● Problem requirements
Can you give the entries again, starting at the line containing "Screen dimensions: 1568x533" and ending at the end of the entries, with "Sort" changed to "Order" and everything else as it was? Leave the pictures out of your answer.

● Pointing entries for text and elements
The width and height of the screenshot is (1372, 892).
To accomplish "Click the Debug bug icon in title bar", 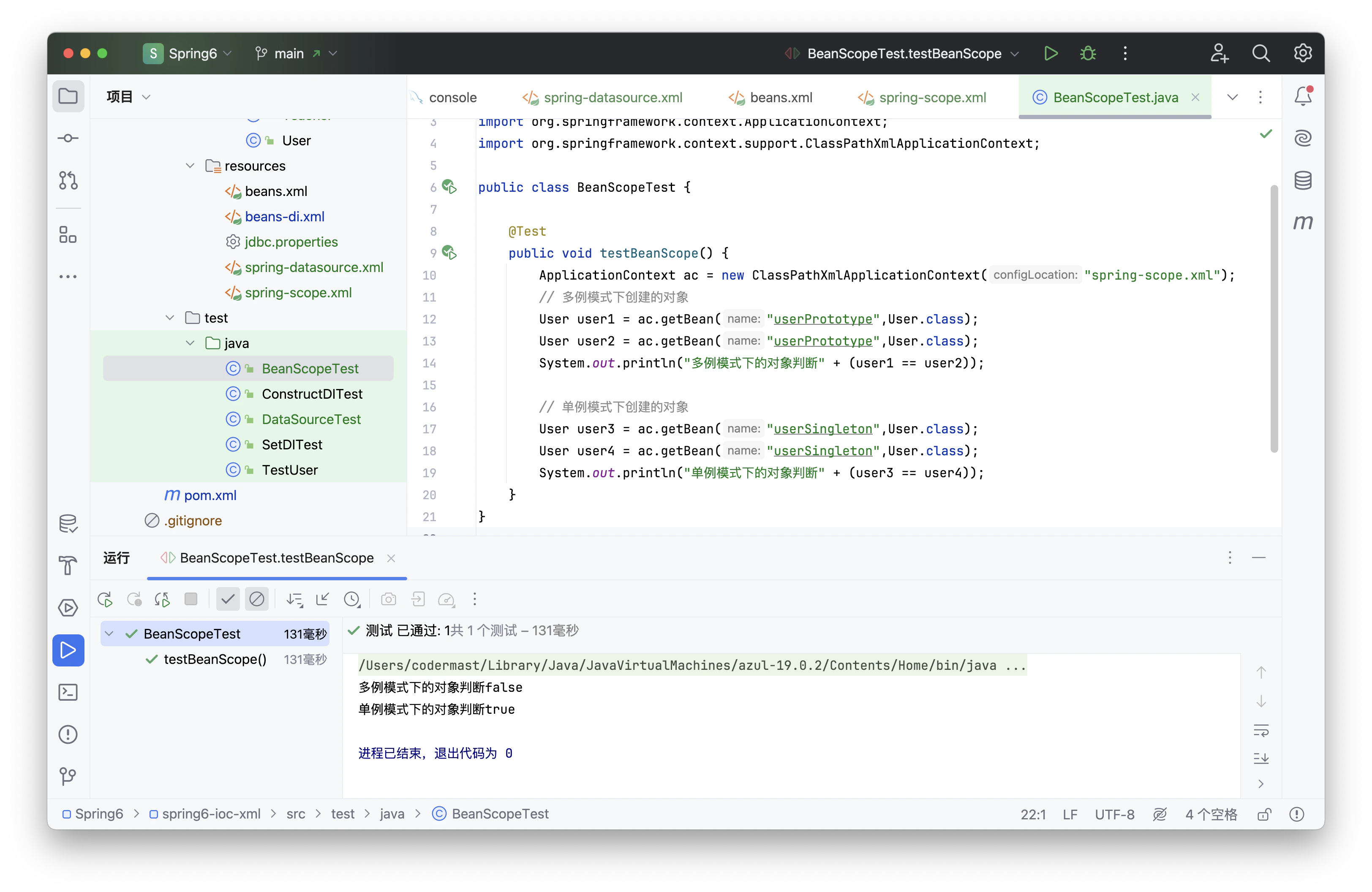I will pyautogui.click(x=1088, y=54).
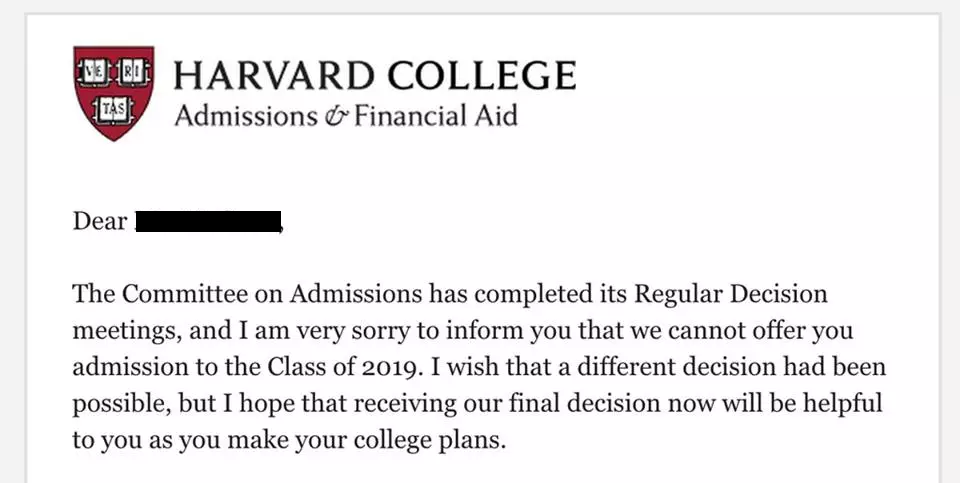Click the ampersand in Admissions & Financial Aid
The width and height of the screenshot is (960, 483).
336,116
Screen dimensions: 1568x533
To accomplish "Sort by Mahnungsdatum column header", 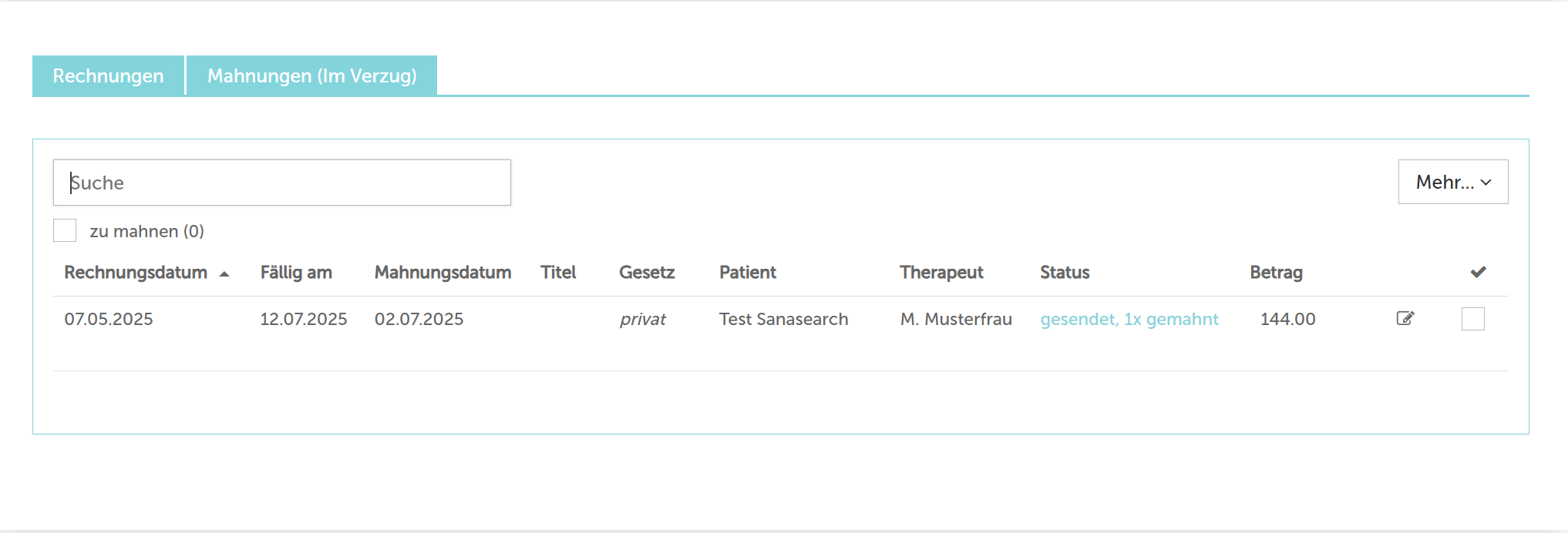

● Problem solution
Screen dimensions: 1568x533
To accomplish "Order by Mahnungsdatum column header", 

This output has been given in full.